The Energy Select Sector SPDR (NYSEArca: XLE), the largest equity-based energy exchange traded fund, and the SPDR S&P Oil & Gas Exploration & Production ETF (NYSEArca: XOP), the largest ETF focusing on exploration and production companies, are up an average of about 16% over the past month.

Plenty of skeptics remain regarding oil’s fundamental outlook despite recent news from the Organization of Petroleum Exporting Countries (OPEC) that the cartel will reduce oil production by 32.5 million barrels per day. Additionally, the recent rallies in XLE and XOP are inviting short sellers to feast on those funds.

“At $2.7 billion and $2.3 billion respectively, the size of the short positions in the XOP and the XLE lag only the SPDR Consumer Staples Sector ETF (XLP), according to Ihor Dusaniwsky, head of research at S3 Partners,” reports Johanna Bennett for Barron’s.

The Direxion Daily S&P Oil & Gas Exploration & Production Bear Shares (NYSEArca: DRIP) takes the -3x, or -300%, daily performance of the S&P Oil & Gas Exploration & Production Select Industry Index, the same index tracked by XOP.

As ETF Trends reported last week: While energy companies are expected to be the largest contributor to earnings decline for the S&P 500 in the third quarter, the stabilizing crude oil prices and potential production cutbacks from major oil producers could help support sector-related exchange traded funds.
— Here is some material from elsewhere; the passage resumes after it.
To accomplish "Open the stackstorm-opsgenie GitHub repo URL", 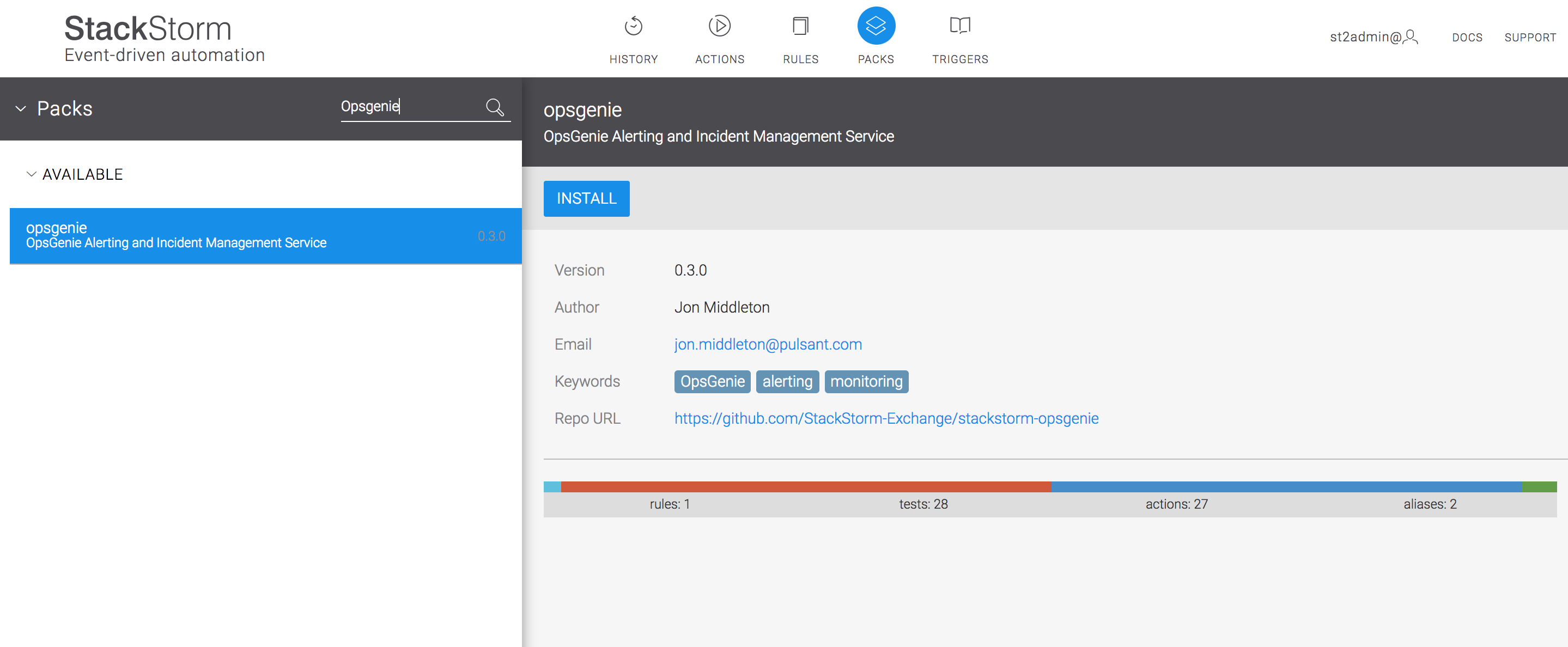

Some analysts expect the energy sector will become a positive contributor to earnings growth for the S&P 500 by the first quarter of 2017 due to a combination of higher expected oil prices and easier comparisons to weak earnings in 2016.
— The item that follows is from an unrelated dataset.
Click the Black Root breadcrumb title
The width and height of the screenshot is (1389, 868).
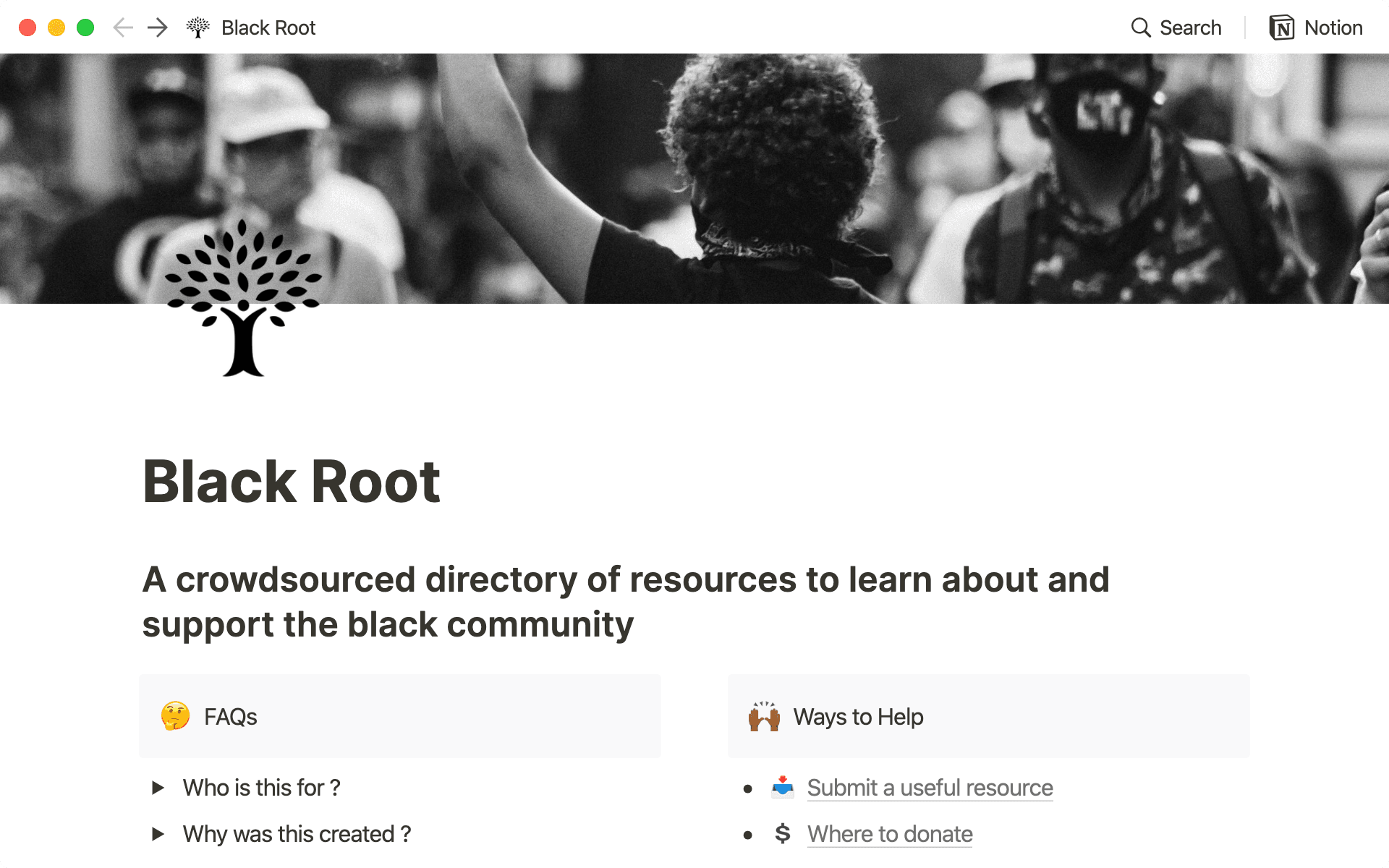coord(268,27)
XOP is often one of the most heavily shorted ETFs on the market.

“It seems like the XLE short is more of a core short position hedging out general oil related risk for long and hedged portfolios with its holdings of mostly larger cap names such as Exxon Mobil (XOM US), Chevron (CVX US) and Schlumberger (SLB US). XLE is a general collateral stock borrow, the cheapest borrow cost for the easiest to borrow stocks,” according to the S3 Partners note seen in Barron’s.